> _Data to process_:
··········

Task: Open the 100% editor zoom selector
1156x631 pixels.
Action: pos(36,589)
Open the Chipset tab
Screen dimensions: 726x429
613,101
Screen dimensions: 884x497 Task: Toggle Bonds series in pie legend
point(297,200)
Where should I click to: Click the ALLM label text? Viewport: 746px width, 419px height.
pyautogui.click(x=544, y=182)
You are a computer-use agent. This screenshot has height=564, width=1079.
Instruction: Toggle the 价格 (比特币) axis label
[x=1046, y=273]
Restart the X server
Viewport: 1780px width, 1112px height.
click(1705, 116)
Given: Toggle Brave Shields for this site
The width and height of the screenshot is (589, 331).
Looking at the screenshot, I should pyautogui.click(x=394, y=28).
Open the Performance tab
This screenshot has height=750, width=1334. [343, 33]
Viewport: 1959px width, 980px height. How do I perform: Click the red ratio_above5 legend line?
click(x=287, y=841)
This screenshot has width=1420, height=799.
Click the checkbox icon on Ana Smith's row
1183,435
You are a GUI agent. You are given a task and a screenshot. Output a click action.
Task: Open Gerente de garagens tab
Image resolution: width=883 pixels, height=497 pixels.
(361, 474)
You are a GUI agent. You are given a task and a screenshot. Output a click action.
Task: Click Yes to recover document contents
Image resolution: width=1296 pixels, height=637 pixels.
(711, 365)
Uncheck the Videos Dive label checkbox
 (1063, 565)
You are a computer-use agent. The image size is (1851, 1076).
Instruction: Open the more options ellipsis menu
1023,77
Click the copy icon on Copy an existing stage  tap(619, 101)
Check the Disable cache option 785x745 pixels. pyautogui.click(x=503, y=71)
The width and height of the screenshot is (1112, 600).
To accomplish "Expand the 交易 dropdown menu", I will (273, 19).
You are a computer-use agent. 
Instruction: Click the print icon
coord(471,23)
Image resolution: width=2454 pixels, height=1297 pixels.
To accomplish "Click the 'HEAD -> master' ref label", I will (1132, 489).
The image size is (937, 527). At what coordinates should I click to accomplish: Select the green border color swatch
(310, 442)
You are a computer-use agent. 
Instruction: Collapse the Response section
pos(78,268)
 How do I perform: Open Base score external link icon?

··········

> _Problem requirements_: The entries above hold a line with "The width and height of the screenshot is (589, 331)." and a later line with "This screenshot has width=1420, height=799.". Write out exactly those lines and all lines between, nothing more.

> _Answer area_:
The width and height of the screenshot is (589, 331).
Looking at the screenshot, I should pyautogui.click(x=394, y=28).
Open the Performance tab
This screenshot has height=750, width=1334. [343, 33]
Viewport: 1959px width, 980px height. How do I perform: Click the red ratio_above5 legend line?
click(x=287, y=841)
This screenshot has width=1420, height=799.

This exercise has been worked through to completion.